Upton Cressett Hall is an Elizabethan moated manor house in the village of Upton Cressett, Shropshire, England. It is a Grade I-listed building.

The hall was built of brick between c.1540 and c.1580 for the Cressett family to an irregular floor plan and includes an aisled great hall.

==History==
The Cressett family became Lords of Upton by marriage in the late 14th century. The hall was built on the site of an earlier house for Hugh (or Hugo) Cressett, a Royal Commissioner in the Welsh Marches and Constable of Mortimer Castle. Hugh and his son Robert were both in turn High Sheriff of Shropshire. Originally the house was timber framed with a great hall, a solar wing and a cross-wing. In 1580 the house was substantially remodelled by Richard Cressett, the High Sheriff of Shropshire for 1584, who encased the building in brick, added large brick chimneystacks and by creating a false ceiling in the great hall allowed the creation of first-floor rooms.

Richard was succeeded in 1601 by Edward Cressett, a prominent Royalist who was killed in 1646 at the Battle of Bridgnorth. Edward's son Sir Francis Cressett became Steward and Treasurer to Charles I; during the English Civil War, Upton Cressett was a Royalist stronghold. James Cressett was a senior diplomat during the reign of William III and Mary II and that of Queen Anne; he served as envoy at the Court of Hanover in the 1690s and envoy extraordinary to Frederick IV of Denmark in 1700.

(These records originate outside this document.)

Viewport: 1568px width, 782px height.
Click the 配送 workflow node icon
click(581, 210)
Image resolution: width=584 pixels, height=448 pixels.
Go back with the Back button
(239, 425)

After Cound Hall became the family seat in 1792, Upton Cressett Hall was used as a farmhouse until it was bought c.1937 by carpet manufacturer Sir Herbert Smith, Bt as a shooting lodge. After his death in 1943, the house was left unoccupied and gradually fell into a state of disrepair, losing some of the room panelling. It was purchased in 1969 by Sir William Cash, MP for Stone and father of the current owner, William Cash, and has since been much restored. The Hall and gardens have been open to the public, and for group visits for tea, since the 1970s.

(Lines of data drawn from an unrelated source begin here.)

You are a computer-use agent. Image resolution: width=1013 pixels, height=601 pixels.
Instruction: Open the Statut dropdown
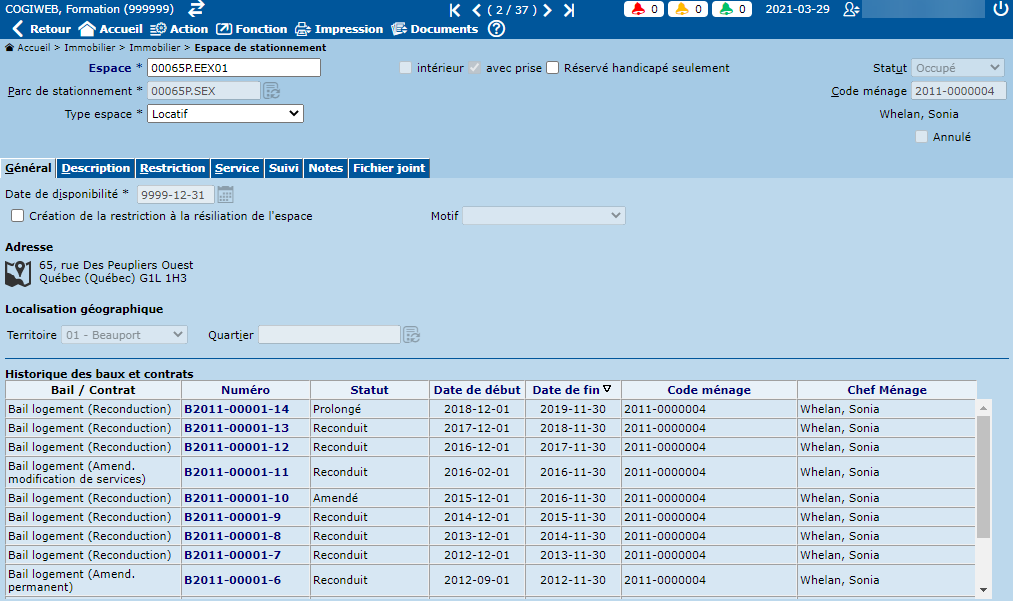pos(957,68)
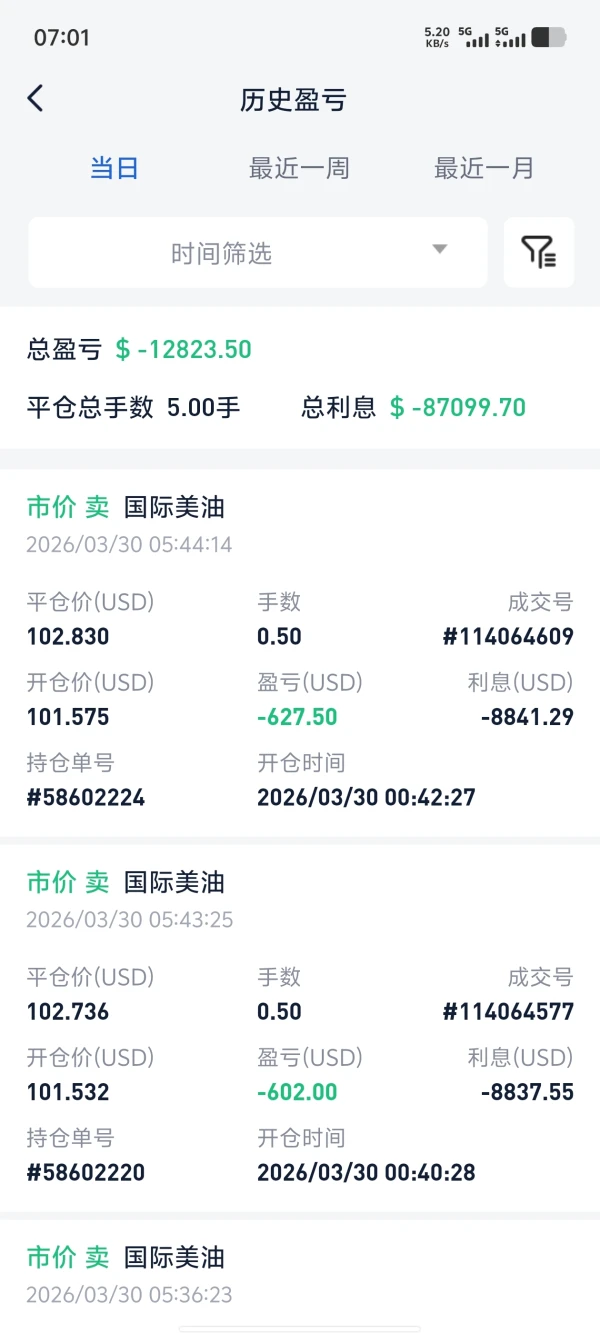Open the filter list icon
The height and width of the screenshot is (1333, 600).
[x=539, y=252]
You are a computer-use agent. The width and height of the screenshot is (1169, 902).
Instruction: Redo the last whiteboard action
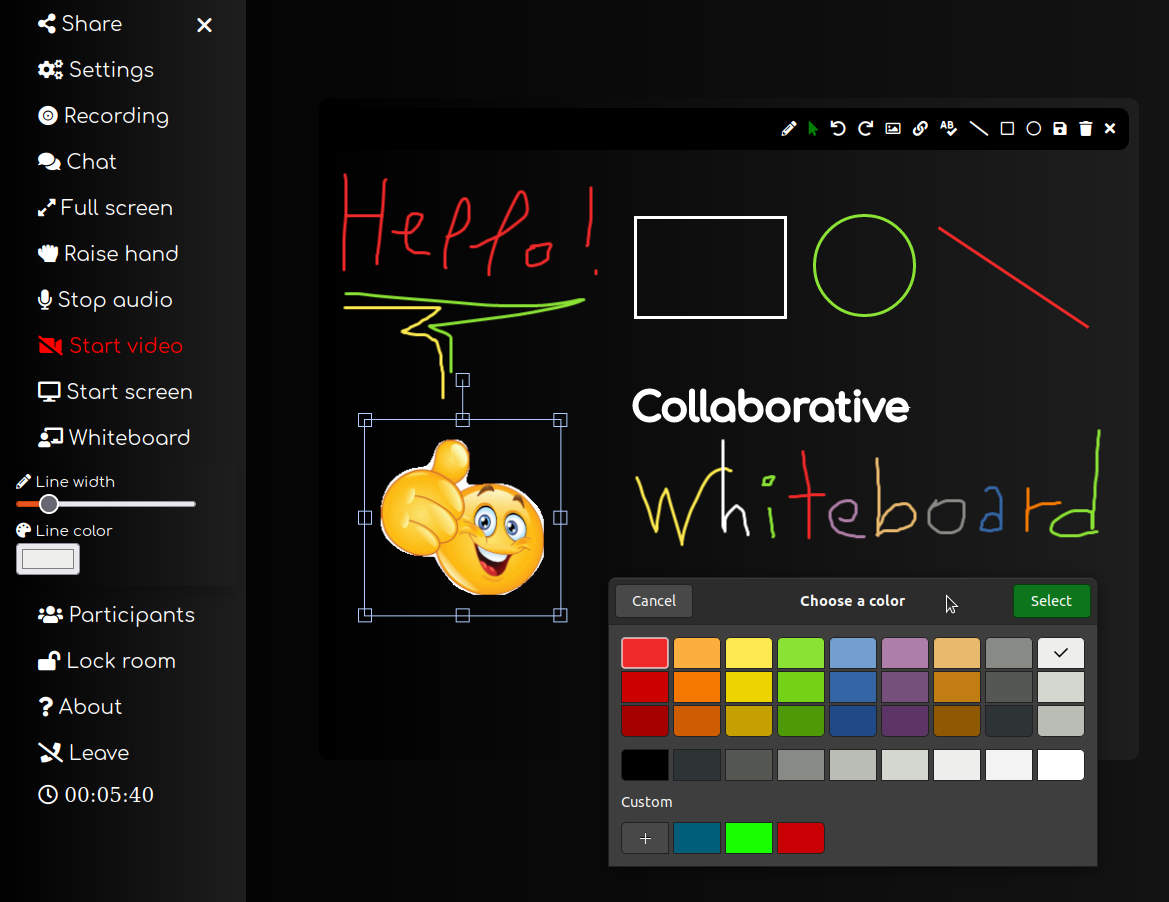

The grounds contain several Spanish chestnut trees planted in 1815 to commemorate the Battle of Waterloo, which began to die off in more recent years. In 2015, the bicentenary of the battle, a new sapling cultivated at Hougoumont Farm was planted as a replacement by the 7th Earl Cathcart, William Cash junior's father-in-law.

==The Gatehouse==
The Gatehouse dates from the 16th century. It has been completely renovated and is let on short-term rentals. It has been occupied at one time or another by Prince Rupert of the Rhine, King Edward V, Charles I, Margaret Thatcher, Boris Johnson, Sir John Betjeman and Elizabeth Hurley.